Let's say, the visual arts.

Sadly, the article fails to give any concrete reason - that is, a reason based on some empirical evidence from "today's" art world rather than from its own theoretical posturing - why we might be on the brink of something as amazing as Donatello, Leonardo, Michelangelo, Mantegna, Piero della Francesca, Giotto, Pisanello and Botticelli (i.e., all the Ninja Turtles)
all at the same time. We'll have to imagine that for ourselves. We've rediscovered the diamond-encrusted skull! Er - I know... And we've made a very referential video of a renaissance-type bowl of fruit, filmed it rotting, and speeded up the film so the flies buzz, ike, really extra-fast... I mean because in today's busy society, the gallery-goer might not get that a bowl of fruit is about mortality unless they can see it rotting before their eyes - kind of like as if it was on TV, yeah, that's it - 'cause, you know, we never let fruit rot these days. We just stick it in the fridge and then we throw it out.

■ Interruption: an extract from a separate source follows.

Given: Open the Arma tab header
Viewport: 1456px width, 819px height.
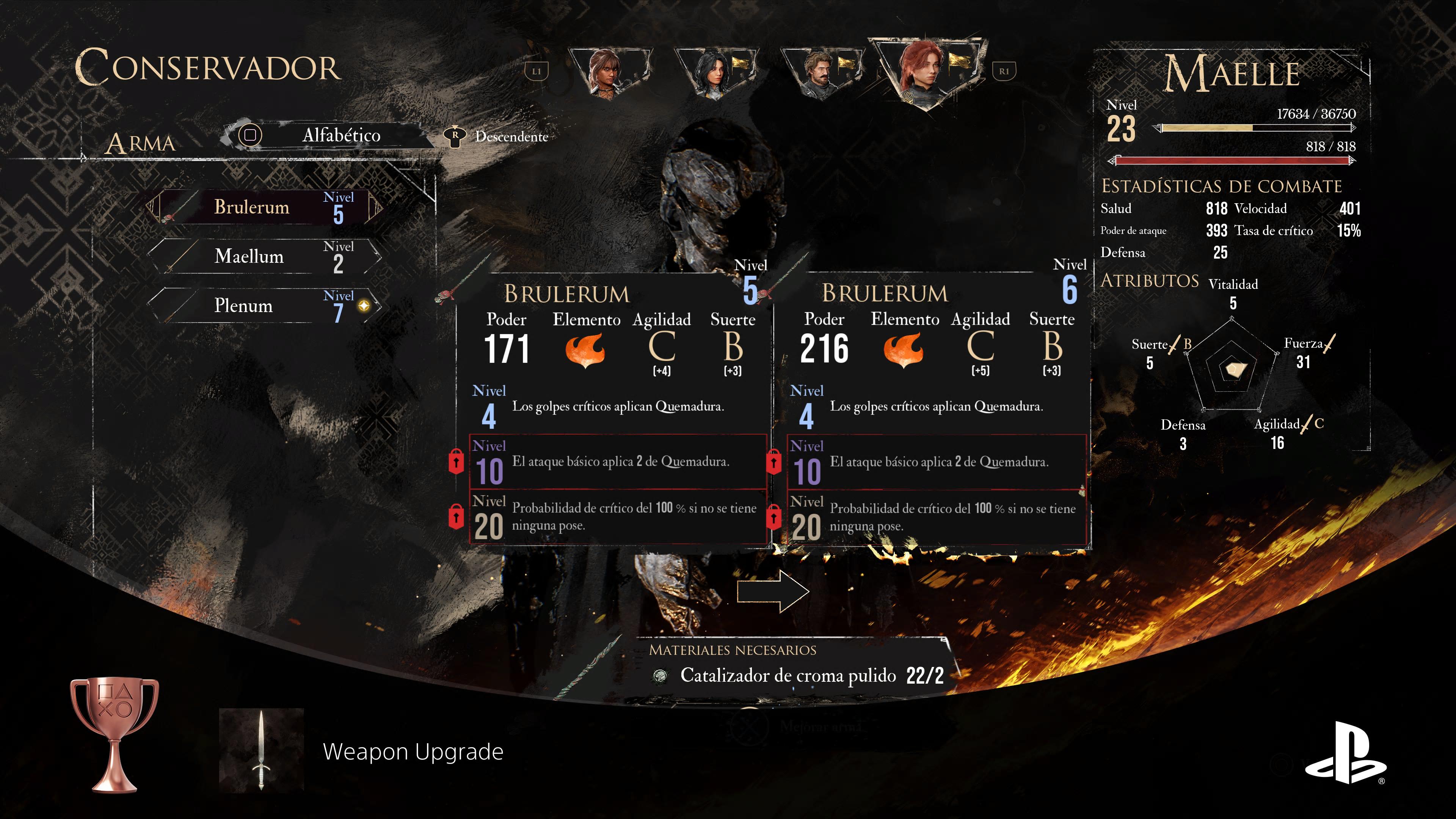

So yeah, its gonna be just like a new Renaissance, only we gotta get the policies right. Then the people can produce something
really "world-class" (the culture minister's term, not mine!).

So, let's see. We'll have Hirstonardo, Quinntelangelo, Taylor-della-Wood, Eminanello... Let's see.

Nope. I'm not seeing it.

Or - just to get serious for a minute - does the minister's use of that word "world-class" betray something else at the root of all this, something about export markets and the revenue from BritArt...?

I totally - don't get me wrong - me and all my mates down the pub
totally applaud an excellence-based arts funding strategy. But if that's really what McMaster and his friend want, why are they still talking as if it was all about targets? Why do they think that merely "world-class" (clearly in market terms) is the same as the greatest art ever known the history of the Western world, which by the way is not going to be possible to create in our culture of today, which persistently worships mediocrity? Sorry. Deeply complex. Our deeply complex culture. Why are they using phrases like "society today"? You know and I know, and my mates know, that these people are still carrying their mental ticklist, they'll say "but how many people went to the gallery", and they'll still think poetry's "elitist".

Around about this point, are you wondering what Orson Welles (henceforth to be known as Wellesavaggio) would say about all this? So was I. (I have it on good authority that this isn't a Greene-scripted line, btw, despite the credits, funding conditions, etc, but came, ad hoc - if that isn't too elitist a phrase - from the Great Man himelf.) He'd say: "
in Italy for 30 years under the Borgias they had warfare, terror, murder, and bloodshed, but they produced Michelangelo, Leonardo da Vinci, and the Renaissance. In Switzerland they had brotherly love - they had 500 years of democracy and peace, and what did that produce? The cuckoo clock."

But enough of movies. Words not mentioned in the Guardian article - though the report,
Supporting Excellence in the Arts, might be worth a read and a giggle - include any variant of "beauty" or "beautiful"; "artist", "education", "life", "challenging", "intellectual", "aesthetic", "drawing skills," etc etc. Or "patronage".

But don't laugh too much. It's published on Thursday. Better to start grinding your lapis lazuli, things could go mega.